» REQUIRED ACTION A: For the amending plat excerpt, mark each statement yes or no, quoting the words of the excerpt that decide it: (i) Approval of an amending plat requires a public hearing. (ii) An applicant may appeal a disapproval to the council within 10 days following notification. (iii) A recorded amending plat controls over the previously recorded plat only once that plat is vacated.

The applicant shall identify the matters under subsection (a)(2), above, for which an amending plan is sought and submit documentation sufficient to show that the application meets the standards set forth therein.
(c) 
Decision by city administrator.
(1) 
The approval and issuance of an amending plat does not require notice, a public hearing, or approval of other lot owners.
(2) 
The provisions in section 9.03.032 apply to an amending plat.
(3) 
The city administrator, in consultation with the city engineer, shall approve the amending plat, approve the amending plat with conditions, or disapprove the amending plat in accordance with the criteria in subsection (e), below.
(d) 
Appeal.
An applicant may appeal the city administrator's disapproval of the amending plat to the council within 10 days following notification thereof. The appeal shall state with specificity why the amending plat should be approved. The council shall approve the amending plat, approve the amending plat with conditions, or disapprove the amending plat in accordance with the criteria in subsection (e), below.
(e) 
Criteria for approval.
The following criteria shall be used to determine whether the amending plat shall be approved, approved with conditions, or disapproved:
(1) 
For each ground for which the applicant seeks approval for an amending plat, the eligibility requirements stated in subsection (a)(2), above, have been met; and
(2) 
The plat otherwise meets the requirements of division 4 of this article.
(f) 
Effect and recordation.
Upon approval, an amending plat shall be recorded and is controlling over the previously recorded plat without vacation of that plat. The procedures for recordation of an amending plat shall be the same as the procedures for recordation of a final plat.
(Ordinance 2023-1127-01, sec. 10-37, adopted 11/27/2023)
(a)

(Dataset excerpts)
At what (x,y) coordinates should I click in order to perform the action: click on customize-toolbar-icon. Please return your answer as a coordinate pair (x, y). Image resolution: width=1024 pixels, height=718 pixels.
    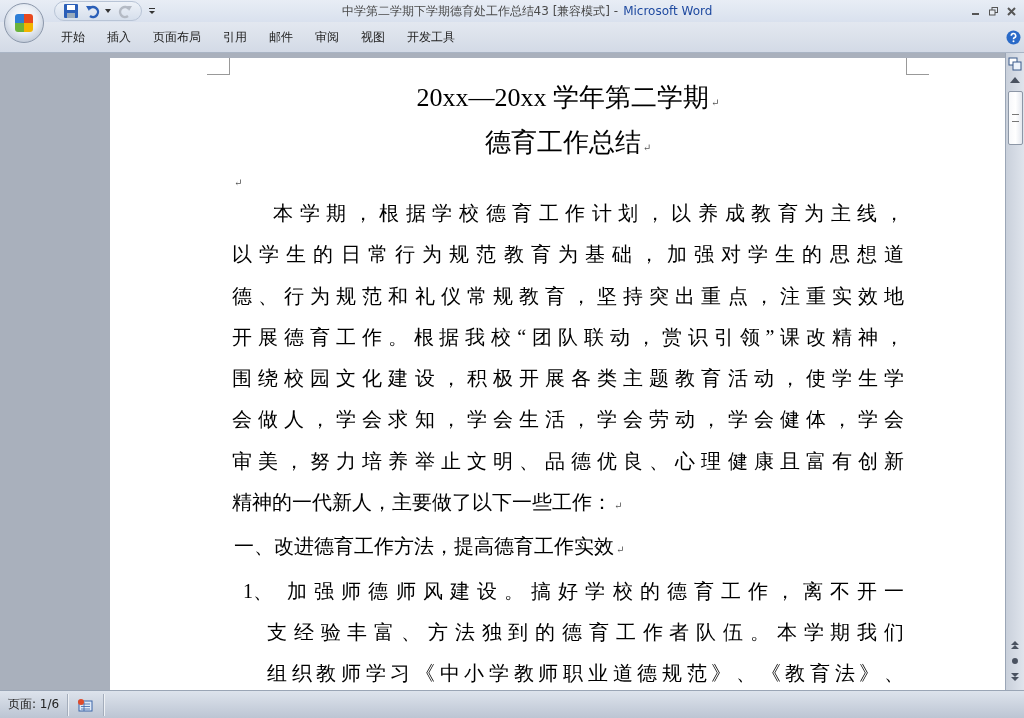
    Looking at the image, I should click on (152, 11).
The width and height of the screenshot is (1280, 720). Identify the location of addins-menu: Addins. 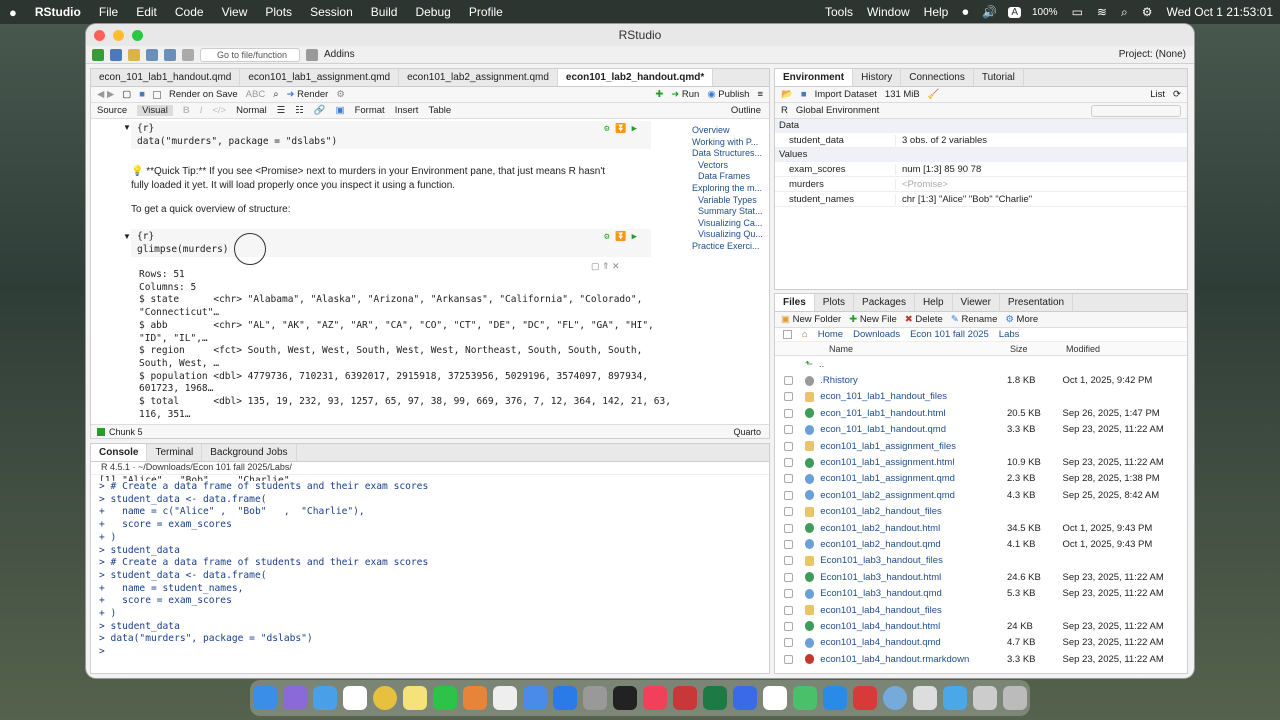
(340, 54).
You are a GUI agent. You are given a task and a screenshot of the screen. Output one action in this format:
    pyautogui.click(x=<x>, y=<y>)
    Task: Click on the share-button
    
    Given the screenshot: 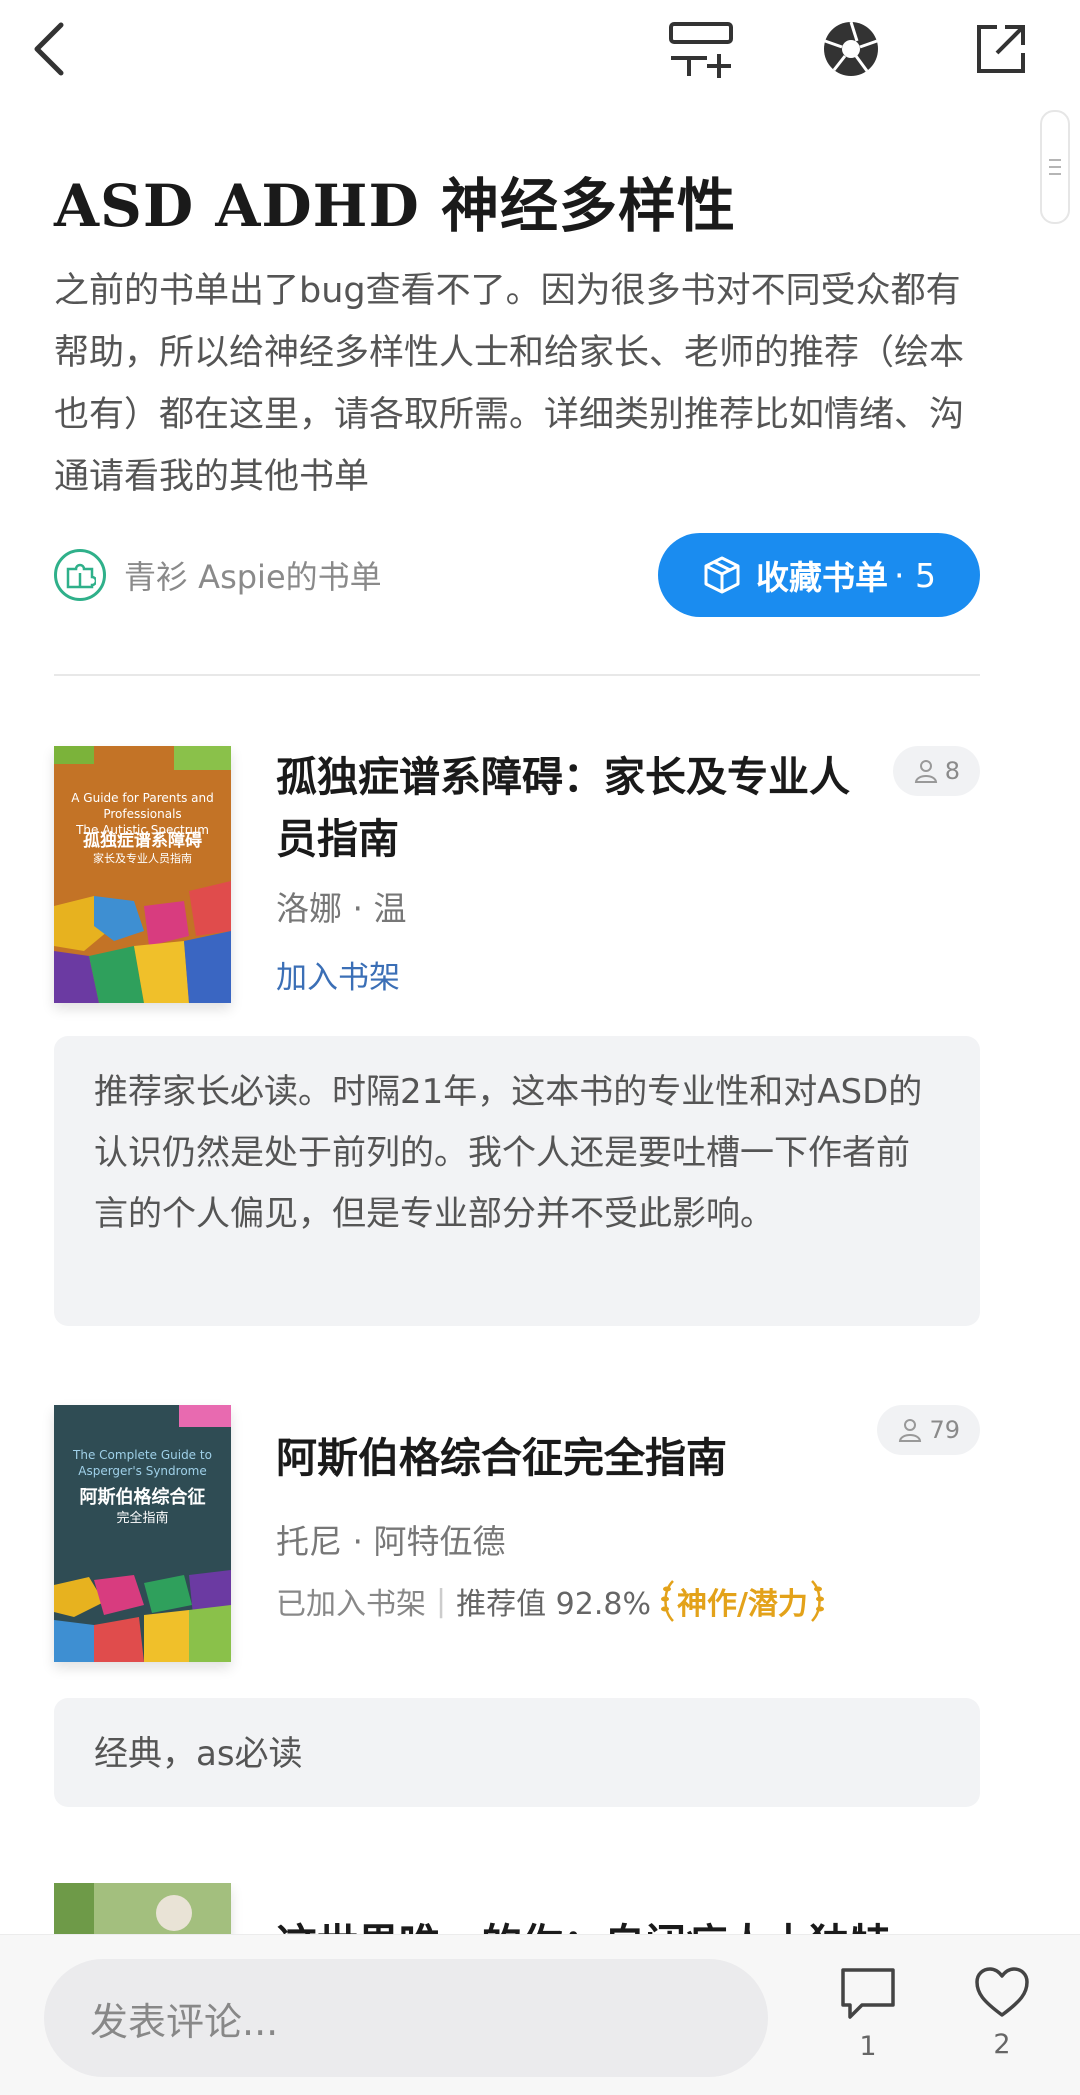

» REQUIRED ACTION B: Reproduce every line of the dataset listing above, leaving the pictures out of your copy.

» PROBLEM SOLUTION A:
(i) No: "The approval and issuance of an amending plat does not require notice, a public hearing, or approval of other lot owners."
(ii) Yes: "An applicant may appeal the city administrator's disapproval of the amending plat to the council within 10 days following notification thereof."
(iii) No: "an amending plat shall be recorded and is controlling over the previously recorded plat without vacation of that plat."

» PROBLEM SOLUTION B:
At what (x,y) coordinates should I click in order to perform the action: click on customize-toolbar-icon. Please return your answer as a coordinate pair (x, y). Image resolution: width=1024 pixels, height=718 pixels.
    Looking at the image, I should click on (152, 11).
The width and height of the screenshot is (1280, 720). Identify the location of addins-menu: Addins. 
(340, 54).
You are a GUI agent. You are given a task and a screenshot of the screen. Output one action in this format:
    pyautogui.click(x=<x>, y=<y>)
    Task: Click on the share-button
    
    Given the screenshot: 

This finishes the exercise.